Some artists are worried these computer dreams will replace us, in some cases they will through simple saturation as they add to the field of visual products and enable anyone the thrill of willing into the world new images through something that resembles a slot machine more than creativity. It's too early to tell what reach this will have but likely huge.
Artists were already remixing and pastiching the past, which is what AI is doing, mining the vast reference library of existing imagery to bring forth new combinations. At this stage of prompt-to-image technology, there’s a liminal moment where its generative faculties produce startling images, yet with an unknown disturbing quality, especially when it comes to human anatomy. This hurdle is being cleared as we speak, and I imagine the strangeness will dissipate (unfortunately) as the AI "perfects" its mimicry of this strange notion that is beauty with all its cultural baggage.

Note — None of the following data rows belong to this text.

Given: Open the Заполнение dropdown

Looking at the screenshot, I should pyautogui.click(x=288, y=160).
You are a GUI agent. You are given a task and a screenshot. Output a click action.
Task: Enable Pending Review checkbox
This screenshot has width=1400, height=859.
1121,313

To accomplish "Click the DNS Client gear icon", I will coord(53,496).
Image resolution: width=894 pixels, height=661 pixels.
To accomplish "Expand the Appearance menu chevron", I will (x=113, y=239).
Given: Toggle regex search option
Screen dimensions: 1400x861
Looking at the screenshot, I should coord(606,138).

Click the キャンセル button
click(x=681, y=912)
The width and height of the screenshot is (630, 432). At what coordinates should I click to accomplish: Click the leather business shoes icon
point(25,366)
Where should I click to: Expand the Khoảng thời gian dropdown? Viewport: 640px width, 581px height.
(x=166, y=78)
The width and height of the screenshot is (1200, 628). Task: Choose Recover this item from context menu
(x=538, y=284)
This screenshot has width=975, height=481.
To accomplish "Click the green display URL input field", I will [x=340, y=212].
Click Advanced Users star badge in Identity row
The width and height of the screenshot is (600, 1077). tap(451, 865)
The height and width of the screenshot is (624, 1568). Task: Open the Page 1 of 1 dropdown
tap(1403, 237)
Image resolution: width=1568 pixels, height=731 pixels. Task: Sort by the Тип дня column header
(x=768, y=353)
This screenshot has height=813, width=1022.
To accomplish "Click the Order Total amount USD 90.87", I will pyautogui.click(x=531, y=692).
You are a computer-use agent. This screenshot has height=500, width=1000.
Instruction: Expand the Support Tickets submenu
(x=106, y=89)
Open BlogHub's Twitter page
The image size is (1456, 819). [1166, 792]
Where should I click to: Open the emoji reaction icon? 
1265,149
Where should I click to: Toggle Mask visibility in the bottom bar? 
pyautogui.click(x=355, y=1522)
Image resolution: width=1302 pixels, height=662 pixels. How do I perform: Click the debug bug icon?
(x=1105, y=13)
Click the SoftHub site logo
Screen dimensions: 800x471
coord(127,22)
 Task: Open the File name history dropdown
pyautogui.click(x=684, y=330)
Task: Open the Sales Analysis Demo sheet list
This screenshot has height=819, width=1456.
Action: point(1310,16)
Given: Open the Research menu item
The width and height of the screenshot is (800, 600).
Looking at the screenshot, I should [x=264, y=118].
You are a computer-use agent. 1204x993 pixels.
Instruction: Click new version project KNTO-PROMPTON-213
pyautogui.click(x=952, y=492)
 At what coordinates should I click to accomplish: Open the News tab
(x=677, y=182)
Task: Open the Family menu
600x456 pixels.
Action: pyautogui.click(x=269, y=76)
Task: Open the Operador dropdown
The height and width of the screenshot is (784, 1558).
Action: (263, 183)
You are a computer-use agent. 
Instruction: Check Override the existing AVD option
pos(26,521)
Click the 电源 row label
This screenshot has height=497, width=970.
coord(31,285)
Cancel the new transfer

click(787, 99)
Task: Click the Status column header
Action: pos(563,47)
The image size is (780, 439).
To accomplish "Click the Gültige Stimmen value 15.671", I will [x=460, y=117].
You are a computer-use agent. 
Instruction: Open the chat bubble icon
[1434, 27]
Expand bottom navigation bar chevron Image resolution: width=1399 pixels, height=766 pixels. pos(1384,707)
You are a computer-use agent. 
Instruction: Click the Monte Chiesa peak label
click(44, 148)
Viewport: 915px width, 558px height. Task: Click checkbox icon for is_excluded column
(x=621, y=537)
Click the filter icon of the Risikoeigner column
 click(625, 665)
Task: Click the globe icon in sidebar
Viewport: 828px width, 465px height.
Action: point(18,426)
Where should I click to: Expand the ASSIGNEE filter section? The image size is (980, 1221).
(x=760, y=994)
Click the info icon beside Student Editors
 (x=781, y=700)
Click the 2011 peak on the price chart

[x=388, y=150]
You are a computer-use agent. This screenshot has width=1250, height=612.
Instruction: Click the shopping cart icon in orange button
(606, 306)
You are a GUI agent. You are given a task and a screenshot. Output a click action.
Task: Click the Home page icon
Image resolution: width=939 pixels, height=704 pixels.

I set out to produce a series of images based on a well known reference and standard of beauty, the Birth of Venus by Botticelli, suspecting the AI would stumble and produce something closer to alien and uncanny.
The results felt strangely related to the motifs I’ve been working on for the past years with my neo-romantic landscapes.
Selecting one of these grotesque Venuses, and recreating it in an oil painting as if the AI image were a study, I complete a circuit that began with speaking to a machine, bringing the result back from the electronic world into something tangible. In choosing not to alter the image beyond the natural changes that come from the medium and the paint handling, there’s a degree of separation that happens with the AI interceding in the creative process that I find fascinating, portraying an unknown landscape that only exists through an incantation.